_STATED TASK_. Return the items exactly as they appear, beginning with the first item and ending with the line that contains "tap(120, 558)", including that line.

[Items for locating words and elements]
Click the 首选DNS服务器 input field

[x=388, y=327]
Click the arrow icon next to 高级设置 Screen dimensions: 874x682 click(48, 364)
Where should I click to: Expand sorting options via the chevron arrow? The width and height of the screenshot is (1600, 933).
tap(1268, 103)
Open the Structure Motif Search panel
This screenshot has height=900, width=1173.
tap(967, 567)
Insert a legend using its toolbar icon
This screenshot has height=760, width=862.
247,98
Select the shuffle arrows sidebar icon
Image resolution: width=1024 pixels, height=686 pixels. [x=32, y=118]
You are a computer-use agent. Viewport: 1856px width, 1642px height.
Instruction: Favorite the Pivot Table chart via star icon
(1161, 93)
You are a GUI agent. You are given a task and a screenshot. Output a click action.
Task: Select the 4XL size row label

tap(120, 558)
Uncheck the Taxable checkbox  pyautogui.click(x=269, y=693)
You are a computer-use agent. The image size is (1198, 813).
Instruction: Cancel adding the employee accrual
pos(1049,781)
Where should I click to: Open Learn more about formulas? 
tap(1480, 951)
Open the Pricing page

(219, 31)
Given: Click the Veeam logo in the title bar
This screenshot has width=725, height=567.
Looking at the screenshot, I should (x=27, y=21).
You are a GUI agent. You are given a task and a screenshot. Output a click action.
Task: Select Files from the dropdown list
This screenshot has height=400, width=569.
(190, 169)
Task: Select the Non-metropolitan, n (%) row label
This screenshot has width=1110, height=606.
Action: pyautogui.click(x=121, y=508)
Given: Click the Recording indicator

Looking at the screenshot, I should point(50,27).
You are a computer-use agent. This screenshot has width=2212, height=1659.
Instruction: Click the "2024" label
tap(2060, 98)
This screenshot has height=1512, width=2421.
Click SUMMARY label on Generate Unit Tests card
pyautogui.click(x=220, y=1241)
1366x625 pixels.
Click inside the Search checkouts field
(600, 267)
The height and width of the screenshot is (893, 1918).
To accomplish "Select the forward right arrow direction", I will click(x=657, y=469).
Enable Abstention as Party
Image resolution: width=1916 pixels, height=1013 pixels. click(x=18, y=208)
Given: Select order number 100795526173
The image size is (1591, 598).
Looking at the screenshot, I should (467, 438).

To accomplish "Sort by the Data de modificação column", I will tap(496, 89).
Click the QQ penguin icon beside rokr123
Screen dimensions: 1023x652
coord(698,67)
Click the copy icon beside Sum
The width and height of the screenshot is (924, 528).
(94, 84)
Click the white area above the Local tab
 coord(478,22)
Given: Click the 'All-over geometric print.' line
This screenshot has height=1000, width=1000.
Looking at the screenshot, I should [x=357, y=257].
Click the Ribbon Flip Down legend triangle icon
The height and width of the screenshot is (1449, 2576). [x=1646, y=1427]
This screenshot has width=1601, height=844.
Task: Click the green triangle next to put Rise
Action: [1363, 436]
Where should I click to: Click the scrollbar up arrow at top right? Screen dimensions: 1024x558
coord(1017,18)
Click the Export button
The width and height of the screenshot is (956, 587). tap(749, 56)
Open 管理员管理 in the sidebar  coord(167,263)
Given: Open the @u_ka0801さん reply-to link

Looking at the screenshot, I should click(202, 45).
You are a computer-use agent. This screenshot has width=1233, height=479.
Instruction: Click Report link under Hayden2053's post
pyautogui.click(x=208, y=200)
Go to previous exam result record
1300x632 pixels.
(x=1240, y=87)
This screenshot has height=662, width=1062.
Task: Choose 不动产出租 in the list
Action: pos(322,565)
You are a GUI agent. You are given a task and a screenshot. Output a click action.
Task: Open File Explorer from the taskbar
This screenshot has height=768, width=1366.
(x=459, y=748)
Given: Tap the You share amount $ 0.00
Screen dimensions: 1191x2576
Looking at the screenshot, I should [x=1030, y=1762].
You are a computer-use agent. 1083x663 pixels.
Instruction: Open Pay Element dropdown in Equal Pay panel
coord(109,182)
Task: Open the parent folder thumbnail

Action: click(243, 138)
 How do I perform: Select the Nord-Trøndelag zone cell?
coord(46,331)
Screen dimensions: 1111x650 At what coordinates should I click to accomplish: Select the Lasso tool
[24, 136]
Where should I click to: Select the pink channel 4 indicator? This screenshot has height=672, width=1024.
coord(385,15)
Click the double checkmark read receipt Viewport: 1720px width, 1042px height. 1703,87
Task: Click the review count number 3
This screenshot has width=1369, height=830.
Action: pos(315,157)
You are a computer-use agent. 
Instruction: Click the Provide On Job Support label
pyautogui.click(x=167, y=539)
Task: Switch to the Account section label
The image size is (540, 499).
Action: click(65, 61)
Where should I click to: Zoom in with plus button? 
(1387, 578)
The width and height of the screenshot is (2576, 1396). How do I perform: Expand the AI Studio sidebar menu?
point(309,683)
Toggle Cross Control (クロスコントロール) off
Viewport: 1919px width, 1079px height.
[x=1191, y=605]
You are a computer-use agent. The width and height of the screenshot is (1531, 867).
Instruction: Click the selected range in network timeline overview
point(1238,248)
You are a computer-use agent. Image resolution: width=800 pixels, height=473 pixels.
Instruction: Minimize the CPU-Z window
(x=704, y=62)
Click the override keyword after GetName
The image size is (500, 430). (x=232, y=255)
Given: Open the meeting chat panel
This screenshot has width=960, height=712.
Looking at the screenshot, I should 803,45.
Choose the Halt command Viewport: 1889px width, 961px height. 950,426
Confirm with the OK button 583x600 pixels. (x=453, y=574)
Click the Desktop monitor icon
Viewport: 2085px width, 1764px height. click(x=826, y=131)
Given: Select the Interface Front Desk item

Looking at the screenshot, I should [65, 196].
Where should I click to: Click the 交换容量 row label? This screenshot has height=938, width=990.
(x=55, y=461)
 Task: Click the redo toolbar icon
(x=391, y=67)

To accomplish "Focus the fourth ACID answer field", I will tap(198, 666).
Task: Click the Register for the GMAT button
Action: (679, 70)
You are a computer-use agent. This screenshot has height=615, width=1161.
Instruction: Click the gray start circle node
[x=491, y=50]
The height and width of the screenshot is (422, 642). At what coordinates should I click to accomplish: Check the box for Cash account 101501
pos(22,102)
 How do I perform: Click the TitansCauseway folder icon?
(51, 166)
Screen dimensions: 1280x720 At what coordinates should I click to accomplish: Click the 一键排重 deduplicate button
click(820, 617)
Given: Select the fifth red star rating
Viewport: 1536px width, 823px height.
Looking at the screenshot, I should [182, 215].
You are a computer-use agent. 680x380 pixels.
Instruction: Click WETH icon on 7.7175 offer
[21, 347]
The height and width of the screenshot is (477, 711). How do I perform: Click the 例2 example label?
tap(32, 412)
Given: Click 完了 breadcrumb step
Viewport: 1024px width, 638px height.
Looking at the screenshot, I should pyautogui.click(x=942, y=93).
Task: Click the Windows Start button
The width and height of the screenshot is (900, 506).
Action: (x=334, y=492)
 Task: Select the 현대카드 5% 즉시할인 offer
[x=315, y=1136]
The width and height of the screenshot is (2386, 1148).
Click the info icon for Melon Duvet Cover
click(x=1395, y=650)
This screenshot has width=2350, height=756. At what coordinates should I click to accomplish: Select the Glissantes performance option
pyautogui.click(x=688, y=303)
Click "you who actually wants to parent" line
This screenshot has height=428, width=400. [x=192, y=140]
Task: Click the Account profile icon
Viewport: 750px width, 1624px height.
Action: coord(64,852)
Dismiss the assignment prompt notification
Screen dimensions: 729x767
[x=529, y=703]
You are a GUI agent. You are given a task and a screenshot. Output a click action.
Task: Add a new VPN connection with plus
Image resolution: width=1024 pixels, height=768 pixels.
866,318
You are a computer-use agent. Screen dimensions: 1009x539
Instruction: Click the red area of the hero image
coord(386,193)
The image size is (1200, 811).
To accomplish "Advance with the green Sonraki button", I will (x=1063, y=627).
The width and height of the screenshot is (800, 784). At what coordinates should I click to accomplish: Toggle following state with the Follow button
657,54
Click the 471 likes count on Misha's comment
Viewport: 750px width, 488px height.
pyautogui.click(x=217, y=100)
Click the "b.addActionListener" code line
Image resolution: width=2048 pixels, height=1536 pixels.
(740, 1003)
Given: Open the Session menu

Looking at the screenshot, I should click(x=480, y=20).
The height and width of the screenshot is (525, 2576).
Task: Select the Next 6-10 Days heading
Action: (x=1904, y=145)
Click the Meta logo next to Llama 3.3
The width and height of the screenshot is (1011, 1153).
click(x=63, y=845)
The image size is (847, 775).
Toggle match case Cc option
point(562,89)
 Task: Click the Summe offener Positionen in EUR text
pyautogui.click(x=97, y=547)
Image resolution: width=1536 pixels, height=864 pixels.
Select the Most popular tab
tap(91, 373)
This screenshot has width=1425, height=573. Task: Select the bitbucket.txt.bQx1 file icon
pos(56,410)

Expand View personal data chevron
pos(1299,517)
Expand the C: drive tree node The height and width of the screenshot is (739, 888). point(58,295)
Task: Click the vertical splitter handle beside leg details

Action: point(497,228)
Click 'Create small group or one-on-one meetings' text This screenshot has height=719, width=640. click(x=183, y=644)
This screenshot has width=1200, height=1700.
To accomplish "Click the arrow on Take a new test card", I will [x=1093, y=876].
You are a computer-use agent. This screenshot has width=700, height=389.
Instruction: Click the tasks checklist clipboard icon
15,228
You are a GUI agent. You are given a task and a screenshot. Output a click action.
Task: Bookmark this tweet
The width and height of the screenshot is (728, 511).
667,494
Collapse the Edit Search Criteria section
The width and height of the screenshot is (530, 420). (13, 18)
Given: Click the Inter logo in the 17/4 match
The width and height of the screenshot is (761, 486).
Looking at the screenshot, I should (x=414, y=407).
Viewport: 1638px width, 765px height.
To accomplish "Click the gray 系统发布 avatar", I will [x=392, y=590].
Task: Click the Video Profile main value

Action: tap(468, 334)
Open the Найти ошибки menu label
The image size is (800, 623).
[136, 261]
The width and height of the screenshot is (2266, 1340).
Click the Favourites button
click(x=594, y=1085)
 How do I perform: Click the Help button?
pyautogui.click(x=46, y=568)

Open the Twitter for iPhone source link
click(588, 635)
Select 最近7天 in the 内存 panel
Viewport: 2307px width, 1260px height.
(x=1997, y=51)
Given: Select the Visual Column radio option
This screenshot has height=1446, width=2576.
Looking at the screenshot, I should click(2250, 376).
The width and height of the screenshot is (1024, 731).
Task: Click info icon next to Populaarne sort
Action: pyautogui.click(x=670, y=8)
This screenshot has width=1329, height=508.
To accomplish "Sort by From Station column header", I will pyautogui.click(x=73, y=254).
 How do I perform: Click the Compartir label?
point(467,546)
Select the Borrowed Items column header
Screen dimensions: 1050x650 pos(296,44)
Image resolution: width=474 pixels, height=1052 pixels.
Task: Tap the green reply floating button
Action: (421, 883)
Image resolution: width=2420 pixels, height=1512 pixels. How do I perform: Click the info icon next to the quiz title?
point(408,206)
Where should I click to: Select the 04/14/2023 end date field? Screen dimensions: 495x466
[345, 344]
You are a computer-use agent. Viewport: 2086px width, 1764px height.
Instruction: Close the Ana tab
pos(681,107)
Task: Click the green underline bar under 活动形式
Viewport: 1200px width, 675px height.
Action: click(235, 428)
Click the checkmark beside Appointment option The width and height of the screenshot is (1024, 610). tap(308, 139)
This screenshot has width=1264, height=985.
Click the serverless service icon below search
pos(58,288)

_OUTPUT_.
Click the 首选DNS服务器 input field

[x=388, y=327]
Click the arrow icon next to 高级设置 Screen dimensions: 874x682 click(48, 364)
Where should I click to: Expand sorting options via the chevron arrow? The width and height of the screenshot is (1600, 933).
tap(1268, 103)
Open the Structure Motif Search panel
This screenshot has height=900, width=1173.
tap(967, 567)
Insert a legend using its toolbar icon
This screenshot has height=760, width=862.
247,98
Select the shuffle arrows sidebar icon
Image resolution: width=1024 pixels, height=686 pixels. [x=32, y=118]
You are a computer-use agent. Viewport: 1856px width, 1642px height.
Instruction: Favorite the Pivot Table chart via star icon
(1161, 93)
You are a GUI agent. You are given a task and a screenshot. Output a click action.
Task: Select the 4XL size row label

tap(120, 558)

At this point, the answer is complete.